Indexes in MongoDB are special data structures that store a small portion of your collection’s data in an easy-to-search format — making queries faster (just like an index in a book helps you find topics quickly without reading every page).
✅ 1. What is an Index?
Without an index, MongoDB performs a collection scan, checking every document — which is slow for large datasets.
With an index, MongoDB can jump directly to the documents that match your query, just like how a dictionary lets you find a word instantly.
✅ 2. Example
// Without index
db.users.find({ email: "john@gmail.com" });
// MongoDB scans every document
// Create an index on email
db.users.createIndex({ email: 1 });
// Now queries are much faster
db.users.find({ email: "john@gmail.com" });
Here, { email: 1 } creates an ascending index on the email field.
✅ 3. Types of Indexes
🟢 Single Field Index
db.users.createIndex({ username: 1 });
→ Speeds up queries filtering by one field.
🟢 Compound Index
db.users.createIndex({ firstName: 1, lastName: 1 });
→ Used when queries involve multiple fields together.

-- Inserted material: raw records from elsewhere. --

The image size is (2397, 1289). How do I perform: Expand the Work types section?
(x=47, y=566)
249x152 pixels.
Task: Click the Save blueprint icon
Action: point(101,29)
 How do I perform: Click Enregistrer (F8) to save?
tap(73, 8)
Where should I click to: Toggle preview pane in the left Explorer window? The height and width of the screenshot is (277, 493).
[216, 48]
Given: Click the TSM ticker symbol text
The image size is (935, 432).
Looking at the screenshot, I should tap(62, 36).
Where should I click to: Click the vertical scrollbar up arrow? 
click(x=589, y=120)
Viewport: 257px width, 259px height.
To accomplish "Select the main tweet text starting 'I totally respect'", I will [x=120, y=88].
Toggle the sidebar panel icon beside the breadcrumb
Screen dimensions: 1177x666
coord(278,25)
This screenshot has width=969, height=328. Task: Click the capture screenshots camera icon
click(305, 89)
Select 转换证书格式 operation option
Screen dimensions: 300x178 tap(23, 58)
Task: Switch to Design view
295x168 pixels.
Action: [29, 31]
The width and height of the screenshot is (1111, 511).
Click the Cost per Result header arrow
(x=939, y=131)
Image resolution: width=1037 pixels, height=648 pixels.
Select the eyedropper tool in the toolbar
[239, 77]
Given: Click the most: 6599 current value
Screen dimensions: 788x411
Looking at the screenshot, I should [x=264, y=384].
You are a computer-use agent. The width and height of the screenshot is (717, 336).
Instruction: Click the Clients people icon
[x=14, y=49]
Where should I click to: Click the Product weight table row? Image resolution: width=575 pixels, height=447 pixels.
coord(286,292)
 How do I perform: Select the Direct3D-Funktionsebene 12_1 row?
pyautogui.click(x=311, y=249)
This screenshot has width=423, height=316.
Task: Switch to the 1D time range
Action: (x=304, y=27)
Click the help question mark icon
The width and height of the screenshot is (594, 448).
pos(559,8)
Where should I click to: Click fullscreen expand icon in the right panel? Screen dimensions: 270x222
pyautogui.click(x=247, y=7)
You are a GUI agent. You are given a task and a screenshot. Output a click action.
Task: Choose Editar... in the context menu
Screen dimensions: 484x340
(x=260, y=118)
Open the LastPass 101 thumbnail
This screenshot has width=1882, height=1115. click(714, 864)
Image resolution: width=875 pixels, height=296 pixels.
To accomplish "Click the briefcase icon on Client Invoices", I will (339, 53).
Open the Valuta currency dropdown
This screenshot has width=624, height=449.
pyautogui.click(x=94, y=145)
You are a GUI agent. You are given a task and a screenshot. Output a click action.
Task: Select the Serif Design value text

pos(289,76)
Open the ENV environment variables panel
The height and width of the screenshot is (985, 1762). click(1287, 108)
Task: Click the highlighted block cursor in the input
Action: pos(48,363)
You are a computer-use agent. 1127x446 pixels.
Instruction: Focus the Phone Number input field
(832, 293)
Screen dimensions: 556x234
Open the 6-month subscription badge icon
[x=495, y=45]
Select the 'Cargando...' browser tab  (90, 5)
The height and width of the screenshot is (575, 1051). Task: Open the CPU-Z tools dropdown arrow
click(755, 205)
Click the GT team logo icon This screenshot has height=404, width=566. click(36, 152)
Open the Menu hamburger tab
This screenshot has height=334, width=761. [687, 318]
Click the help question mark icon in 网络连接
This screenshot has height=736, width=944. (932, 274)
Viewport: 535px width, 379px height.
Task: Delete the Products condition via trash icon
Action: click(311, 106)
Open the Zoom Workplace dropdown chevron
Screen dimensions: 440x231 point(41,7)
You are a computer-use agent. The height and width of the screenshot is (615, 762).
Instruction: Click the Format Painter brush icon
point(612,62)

⚠️ Order matters: { firstName, lastName } ≠ { lastName, firstName }.
🟢 Text Index
db.articles.createIndex({ content: "text" });
db.articles.find({ $text: { $search: "React" } });
→ Used for full-text search on string content.
🟢 Unique Index
db.users.createIndex({ email: 1 }, { unique: true });
→ Prevents duplicate values (commonly used for emails or IDs).
🟢 TTL (Time-to-Live) Index
db.sessions.createIndex({ createdAt: 1 }, { expireAfterSeconds: 3600 });
→ Automatically deletes documents after a certain time (e.g., for sessions or logs).
✅ 4. How Indexes Affect Performance
| Operation | Effect |
|---|---|
| Read Queries | ✅ Much faster, as only relevant documents are scanned. |
| Write Operations (Insert/Update/Delete) | ⚠️ Slightly slower because MongoDB must update indexes too. |
| Storage | ⚠️ Indexes consume extra disk space. |
| Sort Operations | ✅ Faster if sort field is indexed. |
✅ 5. Check Index Usage
You can see if a query is using an index:
db.users.find({ email: "john@gmail.com" }).explain("executionStats");
If you see "IXSCAN" → the query used an index.
If you see "COLLSCAN" → it scanned the entire collection (inefficient).
✅ 6. Best Practices
- Always index fields used in queries, filters, or sorts.
- Avoid too many indexes — they slow down writes.
- Use compound indexes carefully (match your most common query patterns).
- Regularly monitor and remove unused indexes using
db.collection.getIndexes().
✅ Example Summary
// Creating indexes
db.users.createIndex({ email: 1 }); // Single field
db.orders.createIndex({ userId: 1, date: -1 }); // Compound
db.logs.createIndex({ createdAt: 1 }, { expireAfterSeconds: 86400 }); // TTL
// Checking index usage
db.orders.find({ userId: "123" }).explain("executionStats");
In short:
Indexes in MongoDB make reads and queries faster by allowing efficient lookups, but they increase write overhead and storage — so design indexes based on your most common query patterns for the best performance.